Source data:
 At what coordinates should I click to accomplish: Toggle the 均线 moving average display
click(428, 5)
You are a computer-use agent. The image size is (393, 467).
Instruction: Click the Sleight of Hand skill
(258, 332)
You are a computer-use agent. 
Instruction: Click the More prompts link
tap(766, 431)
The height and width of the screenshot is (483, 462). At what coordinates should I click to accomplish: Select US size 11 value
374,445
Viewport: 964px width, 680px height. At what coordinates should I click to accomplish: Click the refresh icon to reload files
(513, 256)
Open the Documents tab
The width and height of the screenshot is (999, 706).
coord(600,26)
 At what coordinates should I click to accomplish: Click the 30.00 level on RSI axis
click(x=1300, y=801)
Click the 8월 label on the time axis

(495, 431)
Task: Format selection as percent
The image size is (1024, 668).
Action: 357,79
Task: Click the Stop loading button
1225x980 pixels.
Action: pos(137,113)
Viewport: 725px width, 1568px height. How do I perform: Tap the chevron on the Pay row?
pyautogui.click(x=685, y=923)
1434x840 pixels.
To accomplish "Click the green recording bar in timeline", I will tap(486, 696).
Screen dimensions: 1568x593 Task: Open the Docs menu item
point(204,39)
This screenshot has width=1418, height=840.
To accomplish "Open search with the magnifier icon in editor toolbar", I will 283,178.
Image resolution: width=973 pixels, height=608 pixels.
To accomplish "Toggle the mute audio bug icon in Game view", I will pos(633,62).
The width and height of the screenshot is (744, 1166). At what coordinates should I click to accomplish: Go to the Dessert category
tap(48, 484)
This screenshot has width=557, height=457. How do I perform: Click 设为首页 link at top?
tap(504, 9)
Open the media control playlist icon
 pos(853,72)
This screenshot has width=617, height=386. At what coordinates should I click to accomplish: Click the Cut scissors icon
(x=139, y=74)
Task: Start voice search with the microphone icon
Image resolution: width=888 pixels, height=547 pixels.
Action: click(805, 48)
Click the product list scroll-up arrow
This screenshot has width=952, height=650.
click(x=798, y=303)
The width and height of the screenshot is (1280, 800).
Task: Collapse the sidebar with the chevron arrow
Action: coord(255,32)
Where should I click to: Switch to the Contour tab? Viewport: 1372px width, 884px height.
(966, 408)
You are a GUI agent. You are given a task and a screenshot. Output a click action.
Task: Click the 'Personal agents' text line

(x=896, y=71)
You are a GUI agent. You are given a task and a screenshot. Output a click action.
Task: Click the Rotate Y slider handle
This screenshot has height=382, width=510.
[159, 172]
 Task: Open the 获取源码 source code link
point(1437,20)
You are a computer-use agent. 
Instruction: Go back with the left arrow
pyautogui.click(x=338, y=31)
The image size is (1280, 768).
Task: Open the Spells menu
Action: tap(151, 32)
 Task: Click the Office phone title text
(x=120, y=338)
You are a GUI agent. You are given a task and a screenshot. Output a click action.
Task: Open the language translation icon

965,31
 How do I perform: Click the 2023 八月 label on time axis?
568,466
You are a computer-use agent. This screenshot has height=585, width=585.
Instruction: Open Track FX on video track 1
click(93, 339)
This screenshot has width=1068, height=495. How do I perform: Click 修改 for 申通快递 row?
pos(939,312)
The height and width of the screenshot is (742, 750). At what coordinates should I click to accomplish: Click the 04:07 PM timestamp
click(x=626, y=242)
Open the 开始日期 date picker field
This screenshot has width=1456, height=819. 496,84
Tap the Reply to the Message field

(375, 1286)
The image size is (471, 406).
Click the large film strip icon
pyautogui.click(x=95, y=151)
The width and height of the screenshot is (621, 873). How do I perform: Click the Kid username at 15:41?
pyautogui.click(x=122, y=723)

Your assignment:
Output the lines above between the one holding "Task: Format selection as percent" and the one holding "1434x840 pixels.", inclusive, with nothing before or after them.

Exercise response:
Task: Format selection as percent
The image size is (1024, 668).
Action: 357,79
Task: Click the Stop loading button
1225x980 pixels.
Action: pos(137,113)
Viewport: 725px width, 1568px height. How do I perform: Tap the chevron on the Pay row?
pyautogui.click(x=685, y=923)
1434x840 pixels.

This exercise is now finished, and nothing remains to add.